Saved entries

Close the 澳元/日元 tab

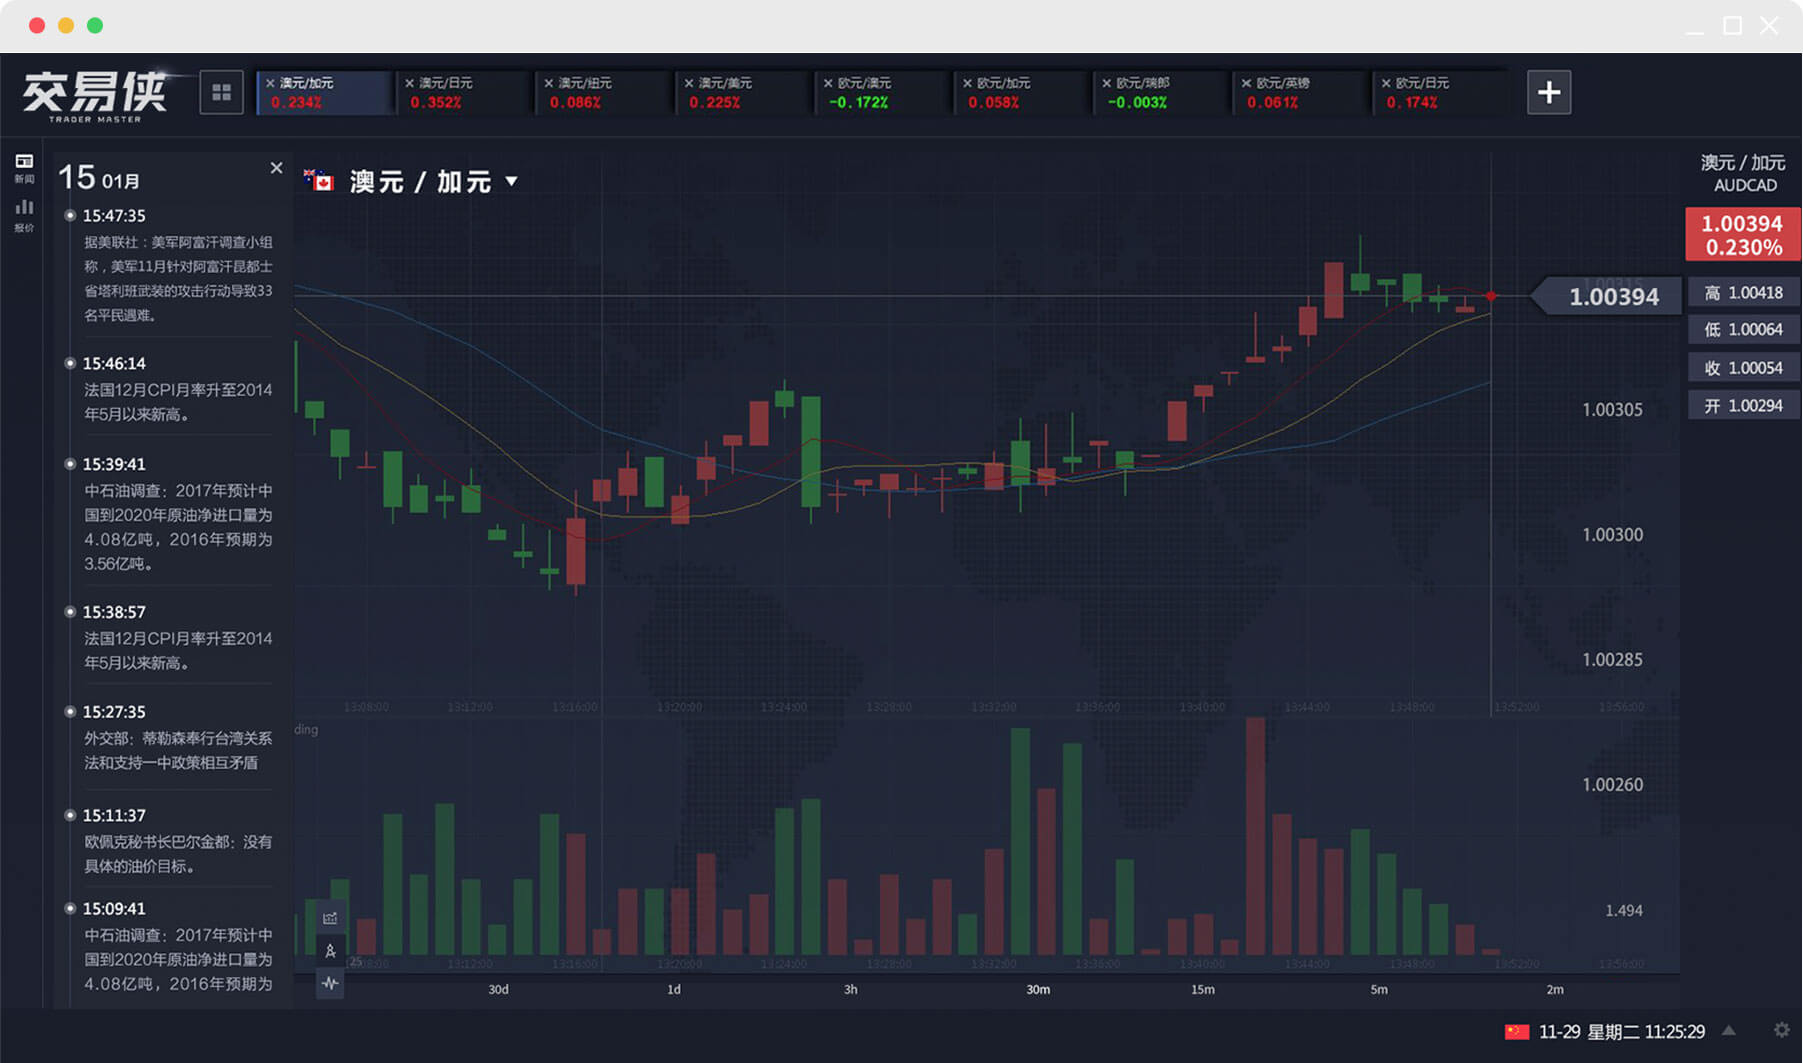[x=410, y=83]
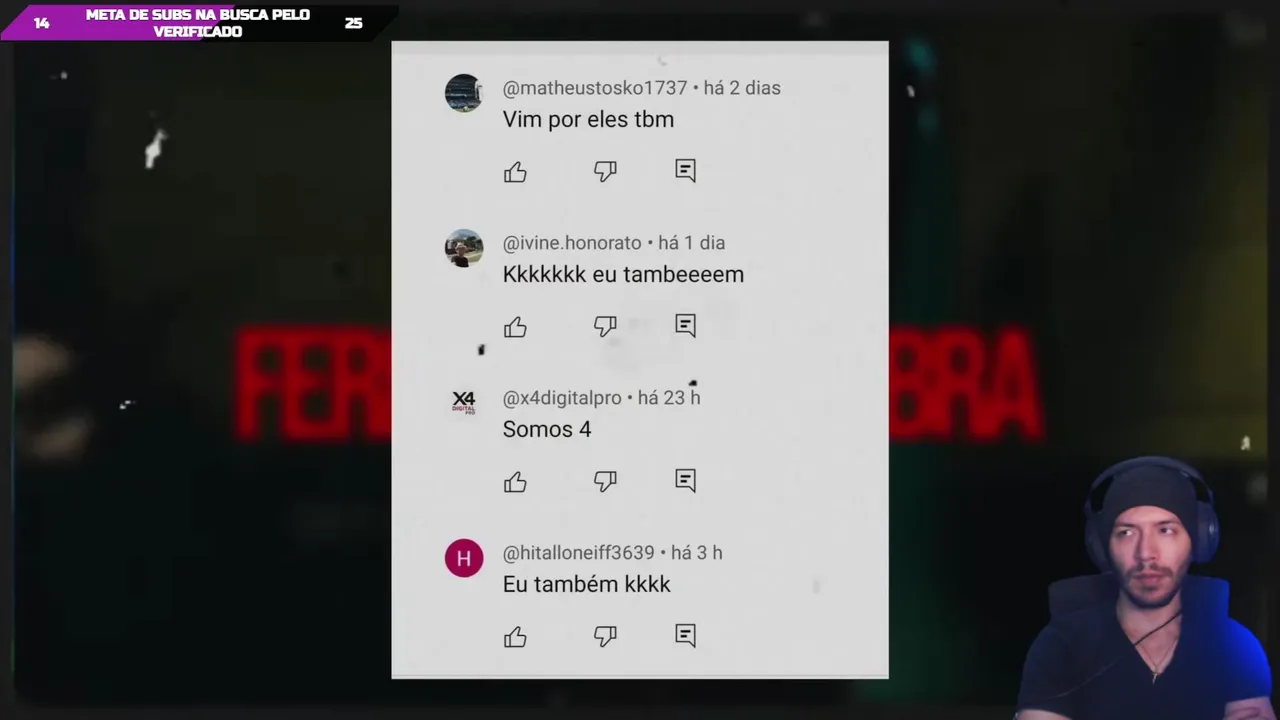Dislike the @x4digitalpro comment

pyautogui.click(x=605, y=481)
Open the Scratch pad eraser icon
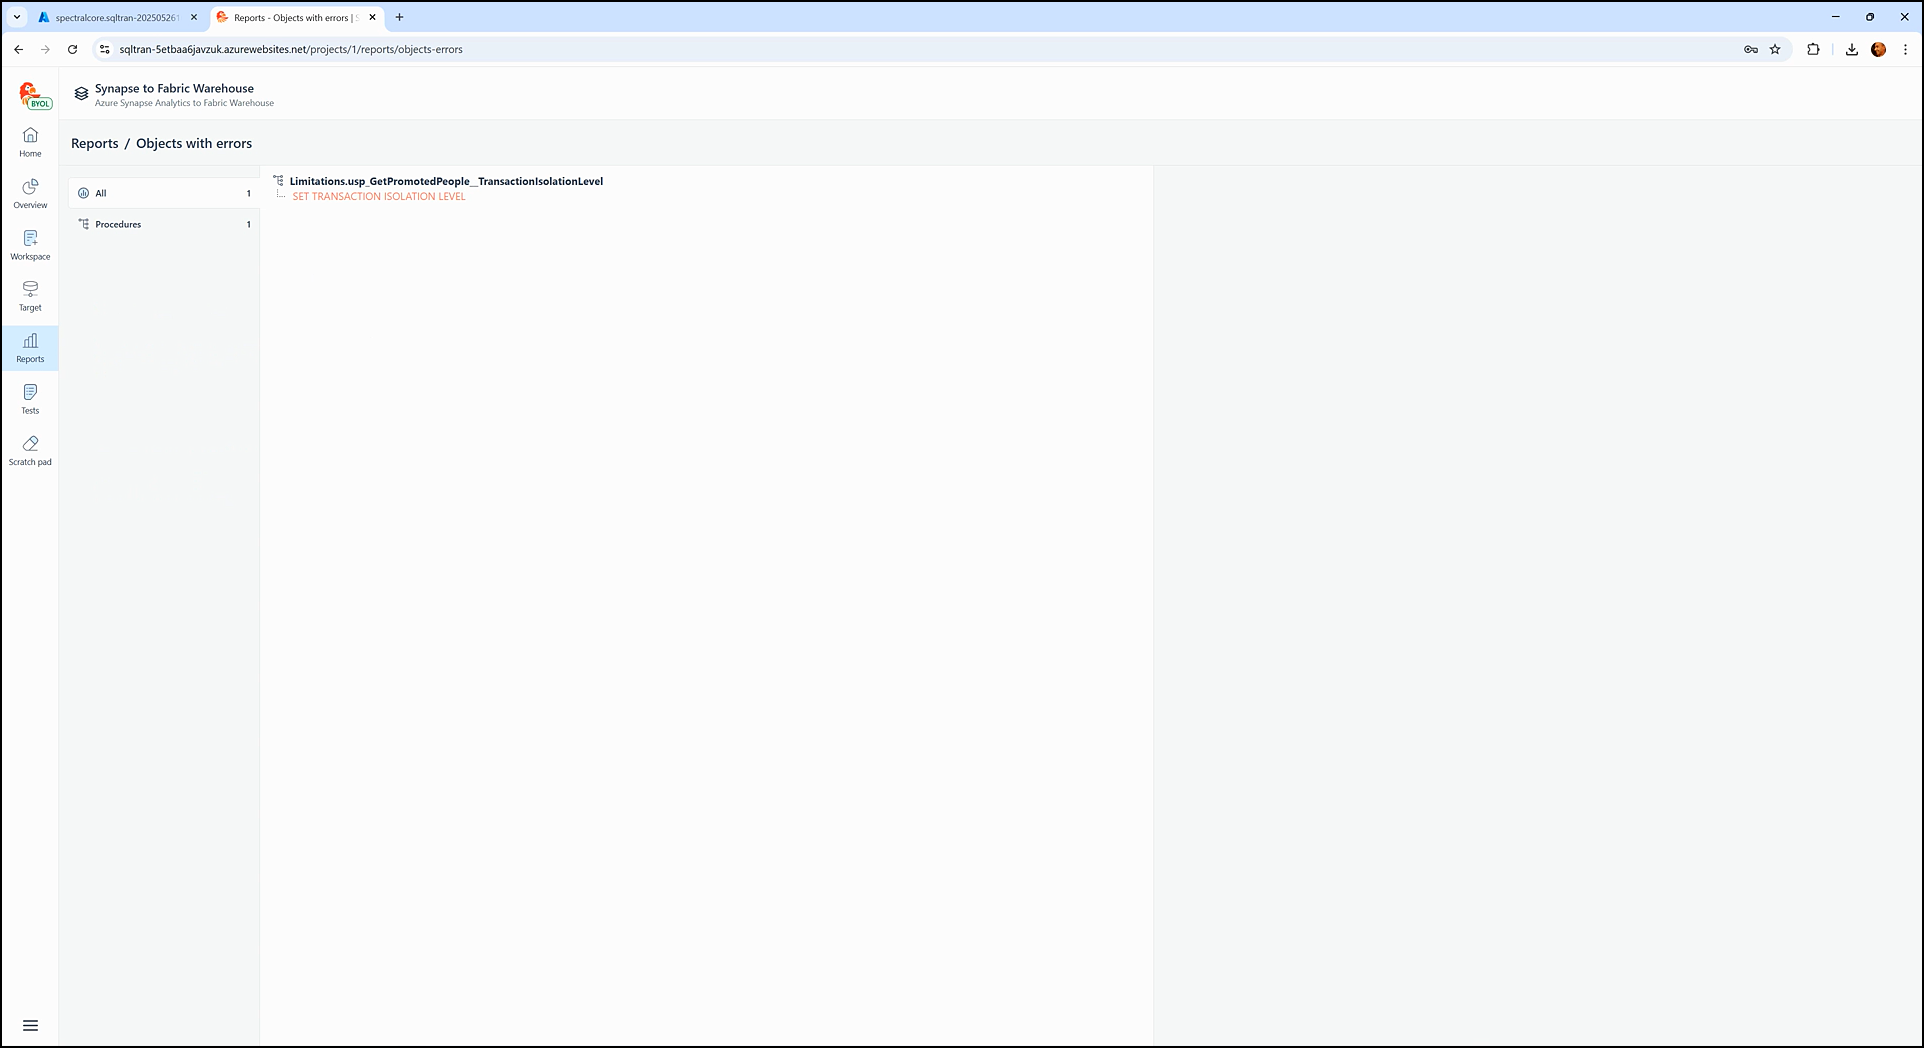Image resolution: width=1924 pixels, height=1048 pixels. (30, 450)
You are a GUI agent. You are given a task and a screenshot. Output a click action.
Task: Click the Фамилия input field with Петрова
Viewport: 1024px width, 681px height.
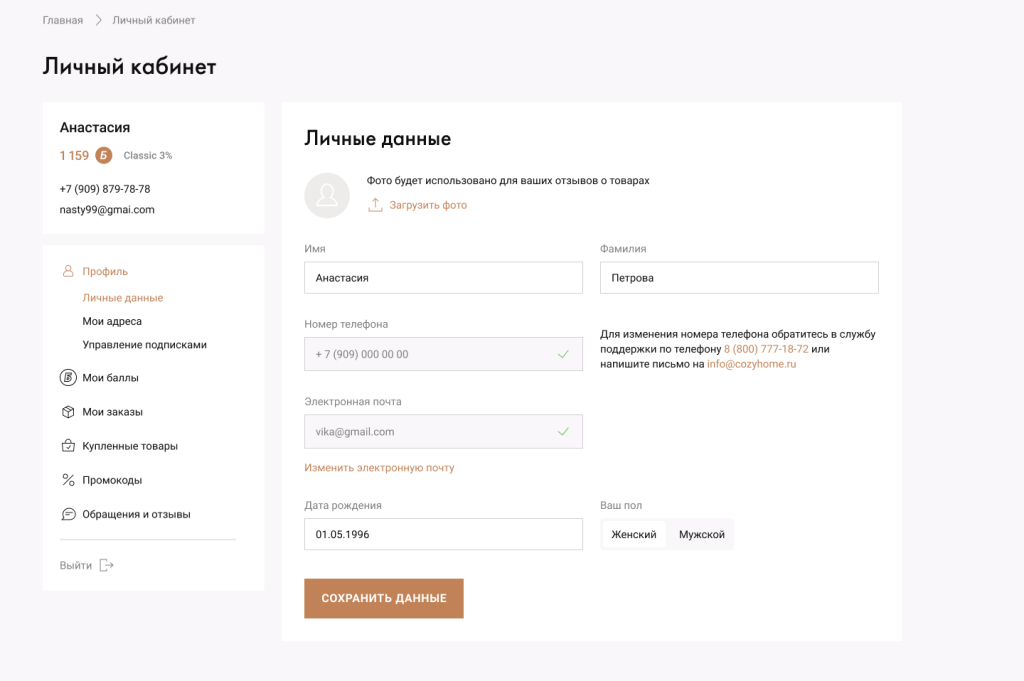(738, 278)
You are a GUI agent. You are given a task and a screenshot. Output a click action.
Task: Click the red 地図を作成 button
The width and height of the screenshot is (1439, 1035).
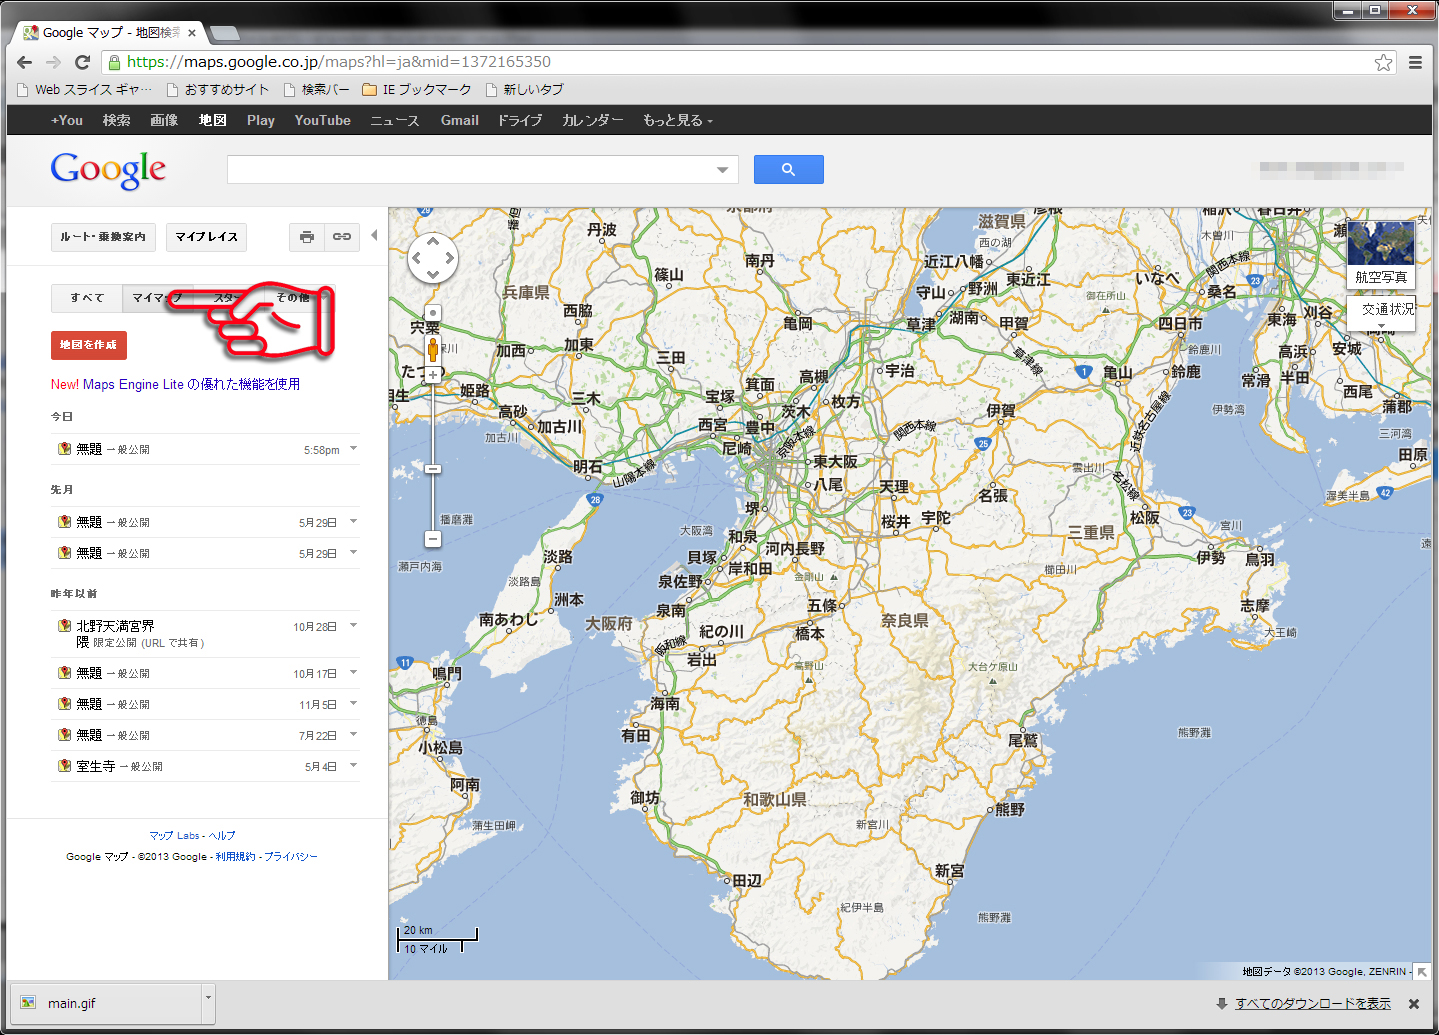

Problem to solve
The result should be all the records, retyped exactly, with no pictures among them.

Result for this task
Close the 澳元/日元 tab

[x=410, y=83]
Dislike the @x4digitalpro comment

pyautogui.click(x=605, y=481)
Open the Scratch pad eraser icon
Image resolution: width=1924 pixels, height=1048 pixels. (30, 450)
You are a GUI agent. You are given a task and a screenshot. Output a click action.
Task: Click the Фамилия input field with Петрова
Viewport: 1024px width, 681px height.
(738, 278)
You are a GUI agent. You are given a task and a screenshot. Output a click action.
Task: Click the red 地図を作成 button
The width and height of the screenshot is (1439, 1035).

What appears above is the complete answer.